Fig 5. Plasmid-based assay to show NERiM for oxidative lesions.

How general is NERiM? The involvement of NER in induced mutagenesis was investigated by implementation of a plasmid-borne mutation assay using a different mutagenic treatment, namely oxidative damage induced by treating plasmid DNA with Methylene Blue and visible light (MB+ light). A: Experimental outline: the assay involves a pBR322-derived plasmid that contains a +2 frameshift mutation within its tetracycline resistance gene [58]. The assay was shown to monitor true -2 frameshift reversions that restore tetracycline resistacrossnce [59,60]. Plasmid DNA is randomly damaged in vitro with MB+ light treatment and introduced into bacteria by transformation. Cells are plated on tetracycline and ampicillin plates to determine the Tet^S-> Tet^R reversion frequency. B: cells are treated by UV irradiation prior to plasmid transformation in order to induce their SOS response. The UV dose is chosen so as to yield a survival of 10–20% (wild-type: 95 J/m²; dinBpolB: 45 J/m²; uvrA: 5 J/m² and uvrAdinBpolB: 4 J/m²). The average and standard deviation of four to six independent determinations are plotted for each strain. Introduction, into wild-type cells, of plasmid DNA treated with MB+light robustly increases the -2 frameshift mutation frequency by two to three orders of magnitude above untreated control plasmid. The mutagenic response is reduced ≈5-fold when the (MB+light) treated plasmid is introduced into either uvrA, dinBpolB or uvrAdinBpolB strains.
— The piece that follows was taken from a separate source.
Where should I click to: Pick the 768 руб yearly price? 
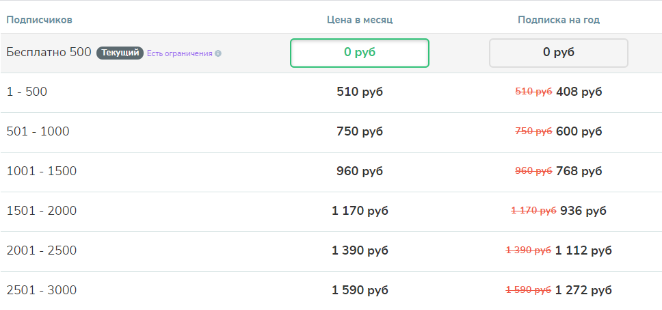point(579,171)
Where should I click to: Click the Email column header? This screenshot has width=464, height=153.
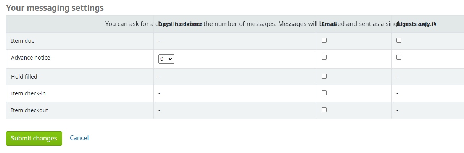pyautogui.click(x=329, y=24)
Fig 6. Occurrence of NERiM in stationary phase E. coli cells.

When irradiated at 200 J/m² in stationary phase the survival of the wt and uvrA strains were equal to 75% and 63%, respectively. A: Induction of rif^R mutations by UV-light at a dose of 200 J/m² (black bar) or in the absence of irradiation (white bar) in stationary phase E. coli cells. B: suppression of UV-induced mutagenesis in stationary E. coli cells that are defective in SOS induction: lexA(Ind) strain.